243 F. Supp. 3d 363
E.D.N.Y.2017Background
- On Sept. 17, 2014, Folk alleges her ex-boyfriend, Tyrish Stevenson, abducted her, pointed a gun, and a struggle ensued during which she disarmed him and tossed the gun from the car.
- Several NYPD officers (Individual Defendants) were parked behind Stevenson’s car; Folk alleges they witnessed the struggle, heard her cries for help, found the gun, and then arrested her for criminal possession of a weapon.
- Stevenson was not charged; Folk’s charges were dismissed and sealed on January 16, 2015.
- Folk sued under § 1983 and state law asserting: a generic § 1983 claim, false arrest, malicious prosecution, denial of right to a fair trial, malicious abuse of process, failure to intervene, and Monell municipal liability against the City.
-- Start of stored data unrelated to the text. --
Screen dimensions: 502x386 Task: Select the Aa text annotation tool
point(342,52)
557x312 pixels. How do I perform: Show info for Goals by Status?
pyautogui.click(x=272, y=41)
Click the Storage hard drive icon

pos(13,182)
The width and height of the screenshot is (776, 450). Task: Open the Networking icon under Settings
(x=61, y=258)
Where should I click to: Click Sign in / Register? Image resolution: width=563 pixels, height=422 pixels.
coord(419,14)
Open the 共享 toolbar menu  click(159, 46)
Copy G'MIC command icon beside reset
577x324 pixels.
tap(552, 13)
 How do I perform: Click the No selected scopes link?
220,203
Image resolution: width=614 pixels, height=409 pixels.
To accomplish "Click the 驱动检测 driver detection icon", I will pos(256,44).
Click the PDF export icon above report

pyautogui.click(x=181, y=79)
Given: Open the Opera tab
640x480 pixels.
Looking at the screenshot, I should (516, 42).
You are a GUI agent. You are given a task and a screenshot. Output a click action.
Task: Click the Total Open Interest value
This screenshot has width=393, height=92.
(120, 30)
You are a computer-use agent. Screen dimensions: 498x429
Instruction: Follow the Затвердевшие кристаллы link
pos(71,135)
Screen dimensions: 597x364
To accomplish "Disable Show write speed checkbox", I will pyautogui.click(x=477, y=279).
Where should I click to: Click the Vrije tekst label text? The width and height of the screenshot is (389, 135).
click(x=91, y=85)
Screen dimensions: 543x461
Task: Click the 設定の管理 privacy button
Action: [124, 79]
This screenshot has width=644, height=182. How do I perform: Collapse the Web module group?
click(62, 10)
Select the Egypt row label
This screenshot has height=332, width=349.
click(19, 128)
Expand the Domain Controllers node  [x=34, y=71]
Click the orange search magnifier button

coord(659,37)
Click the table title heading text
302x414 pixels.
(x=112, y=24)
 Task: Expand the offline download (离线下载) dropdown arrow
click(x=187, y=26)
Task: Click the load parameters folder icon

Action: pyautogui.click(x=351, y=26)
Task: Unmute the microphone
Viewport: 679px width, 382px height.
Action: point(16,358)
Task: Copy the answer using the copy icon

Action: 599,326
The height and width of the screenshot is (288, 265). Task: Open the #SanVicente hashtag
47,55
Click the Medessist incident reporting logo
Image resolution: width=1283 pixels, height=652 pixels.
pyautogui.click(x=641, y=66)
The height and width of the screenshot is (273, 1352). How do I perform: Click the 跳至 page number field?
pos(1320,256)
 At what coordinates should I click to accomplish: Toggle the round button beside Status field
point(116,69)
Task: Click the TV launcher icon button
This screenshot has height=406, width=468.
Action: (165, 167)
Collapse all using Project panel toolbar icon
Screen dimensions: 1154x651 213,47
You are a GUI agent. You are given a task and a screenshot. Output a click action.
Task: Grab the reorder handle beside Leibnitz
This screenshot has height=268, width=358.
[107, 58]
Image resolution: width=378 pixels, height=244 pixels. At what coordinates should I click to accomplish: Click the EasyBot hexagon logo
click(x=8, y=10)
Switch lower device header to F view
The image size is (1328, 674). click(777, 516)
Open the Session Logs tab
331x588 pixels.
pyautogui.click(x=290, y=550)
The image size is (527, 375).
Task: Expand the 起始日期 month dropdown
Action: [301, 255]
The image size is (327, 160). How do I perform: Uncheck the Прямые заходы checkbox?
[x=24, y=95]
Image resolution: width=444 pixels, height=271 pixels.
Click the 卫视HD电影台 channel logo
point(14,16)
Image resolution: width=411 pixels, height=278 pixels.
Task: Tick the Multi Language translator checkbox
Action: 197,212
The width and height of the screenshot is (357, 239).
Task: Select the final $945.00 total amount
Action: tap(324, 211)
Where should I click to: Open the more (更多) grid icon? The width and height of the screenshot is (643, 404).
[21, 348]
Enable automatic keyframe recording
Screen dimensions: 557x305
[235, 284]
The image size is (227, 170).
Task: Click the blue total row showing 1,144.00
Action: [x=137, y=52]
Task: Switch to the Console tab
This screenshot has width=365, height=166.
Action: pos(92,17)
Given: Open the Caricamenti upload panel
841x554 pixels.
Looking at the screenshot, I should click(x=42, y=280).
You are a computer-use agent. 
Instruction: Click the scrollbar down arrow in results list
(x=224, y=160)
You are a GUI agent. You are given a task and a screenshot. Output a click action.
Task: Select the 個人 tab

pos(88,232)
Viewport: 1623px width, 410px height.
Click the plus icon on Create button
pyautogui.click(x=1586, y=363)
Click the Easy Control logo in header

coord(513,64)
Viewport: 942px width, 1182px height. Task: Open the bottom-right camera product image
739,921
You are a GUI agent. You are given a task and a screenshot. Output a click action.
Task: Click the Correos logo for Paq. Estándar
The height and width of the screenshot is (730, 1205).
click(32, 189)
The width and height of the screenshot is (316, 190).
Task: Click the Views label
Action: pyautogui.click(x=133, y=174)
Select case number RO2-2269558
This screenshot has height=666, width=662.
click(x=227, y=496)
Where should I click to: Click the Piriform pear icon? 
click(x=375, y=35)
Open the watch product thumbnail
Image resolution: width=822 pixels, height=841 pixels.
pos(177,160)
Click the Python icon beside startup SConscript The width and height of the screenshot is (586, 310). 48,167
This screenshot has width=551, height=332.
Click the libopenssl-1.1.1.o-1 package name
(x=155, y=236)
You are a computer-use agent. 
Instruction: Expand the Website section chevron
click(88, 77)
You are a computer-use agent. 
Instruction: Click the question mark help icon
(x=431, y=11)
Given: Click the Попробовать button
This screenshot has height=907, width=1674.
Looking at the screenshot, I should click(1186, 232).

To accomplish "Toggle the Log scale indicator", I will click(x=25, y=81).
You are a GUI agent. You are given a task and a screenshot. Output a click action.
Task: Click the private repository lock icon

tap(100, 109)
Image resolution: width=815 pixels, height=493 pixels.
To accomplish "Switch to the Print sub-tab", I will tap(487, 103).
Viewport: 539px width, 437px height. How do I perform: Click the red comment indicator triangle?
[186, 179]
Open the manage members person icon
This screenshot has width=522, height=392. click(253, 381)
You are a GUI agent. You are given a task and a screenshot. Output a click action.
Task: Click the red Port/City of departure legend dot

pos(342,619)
- Defendants moved to dismiss under Rule 12(b)(6). The Court dismissed several claims but denied dismissal of false arrest and failure-to-intervene claims, allowing them to proceed.
Issues
| Issue | Plaintiff's Argument | Defendant's Argument | Held |
|---|---|---|---|
| False arrest — probable cause | Folk: briefly possessing the gun while disarming Stevenson negates criminal possession; officers knew she was a victim so no probable cause | Defs: she tossed the gun; objective facts supported probable cause to arrest for weapon possession | Denied dismissal — court credits Folk’s account and finds disputed facts about apparent self-defense make probable cause unresolved at pleading stage |
| False arrest — qualified immunity | Folk: officers are not entitled to immunity because probable cause is lacking | Defs: officers reasonably believed probable cause existed | Denied — qualified immunity turns on probable cause; cannot be resolved at motion to dismiss |
| Malicious prosecution — post-arraignment seizure | Folk: prosecution was initiated and later dismissed in her favor | Defs: prosecution was proper; dismissal not shown to be favorable outcome | Granted dismissal — Folk failed to plead a post-arraignment deprivation of liberty or facts showing termination sufficiently favorable to infer innocence |
| Fair trial — fabricated evidence forwarded to prosecutors | Folk: officers created and forwarded false evidence causing deprivation of liberty | Defs: insufficient specifics; no pleaded post-arraignment liberty deprivation | Granted dismissal — pleadings are conclusory and lack required allegation of post-arraignment seizure |
| Malicious abuse of process | Folk: officers used process for improper objectives (e.g., overtime, arrest credit) | Defs: objectives are part of ordinary prosecution, not collateral purposes | Granted dismissal — alleged objectives tied to prosecution/official role, not a collateral purpose outside legitimate ends of process |
| Failure to intervene | Folk: officers were present, knew of her distress, and failed to stop the violation | Defs: some officers allegedly directly participated, making failure-to-intervene inapplicable | Denied — claim may proceed in the alternative; discovery needed to sort who participated vs. who failed to intervene |
| Monell municipal liability | Folk: City policies/practices caused the violations (hiring, quota, anti-gun enforcement) | Defs: claims are conclusory and unsupported | Granted dismissal — Folk abandoned the argument in briefing and pleaded only boilerplate policy allegations without factual support |
Key Cases Cited
- Ashcroft v. Iqbal, 556 U.S. 662 (pleading standard — plausibility requirement)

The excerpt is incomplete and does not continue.